I’ve ultimately decided that I’m going to read a few crypto articles everyday along with my favorite blogs so that I can start to spot things that would stand out as a red flag right away. I also read Investopedia for all things financial. They have some great articles on crypto as well.
Last weekend I went to a crypto meetup where the topic was atomic swaps. Of course I had no idea what this was so I was totally intrigued.
Atomic swaps are basically a way for 2 parties to swap different cryptocurrencies on their own without the need for an exchange which we all know can come with high fees and wait times. The “swap” on the other hand can be done without the need of an exchange or miners being involved. This kind of swap also has no to low transaction fees and can be done on or off the blockchain. The basic idea is sort of like a 3-way handshake between both parties that want to set up a transaction between themselves. Once they decide what they want to trade, they set up a contract that cannot be broken and only completes when both parties get what they agreed to.

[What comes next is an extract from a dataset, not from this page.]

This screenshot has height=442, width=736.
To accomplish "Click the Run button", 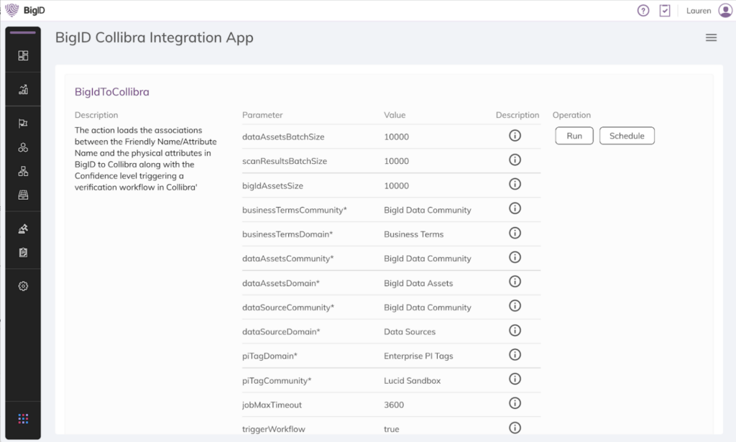I will [574, 136].
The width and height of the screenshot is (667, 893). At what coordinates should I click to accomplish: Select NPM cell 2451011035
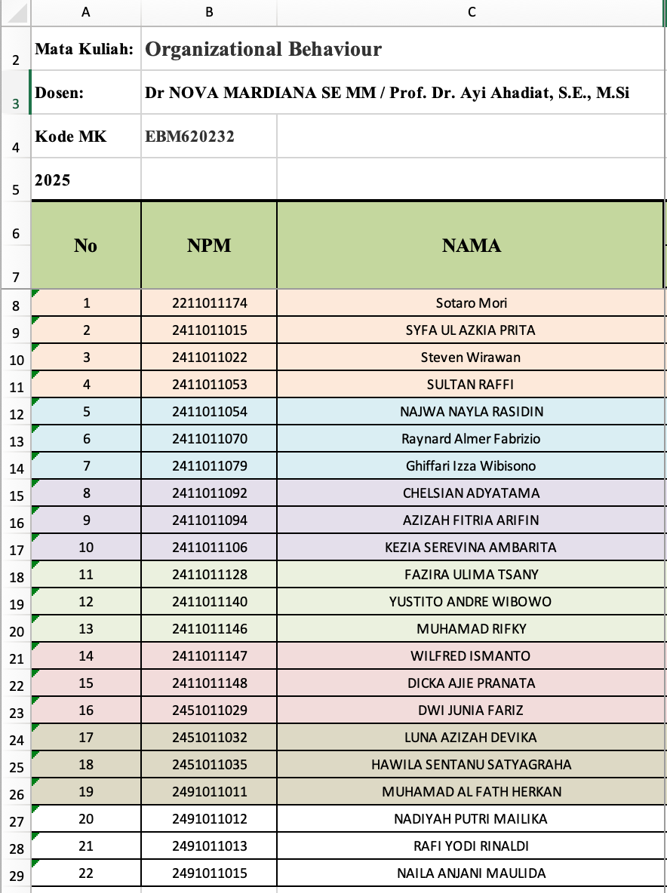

Right now the only catch of these transactions are that:
Both currencies support HTLC
Both have the same hashing algorithm
This transaction is possible through a process called Hashed Timelock Contracts(HTLCs). Both parties agree to predetermined contract that is set up for them to verify the transaction and trade their coins through a secret channel that only they have access to. A more detailed explanation can be found at Blockgeeks website.
I thought this was pretty cool because this a great way to get something that you want without going through a lot of hassle and paying a lot of money in fees. The technology is still fairly new but there have been successful swaps and I’m definitely looking forward to more news on swaps in the coming year.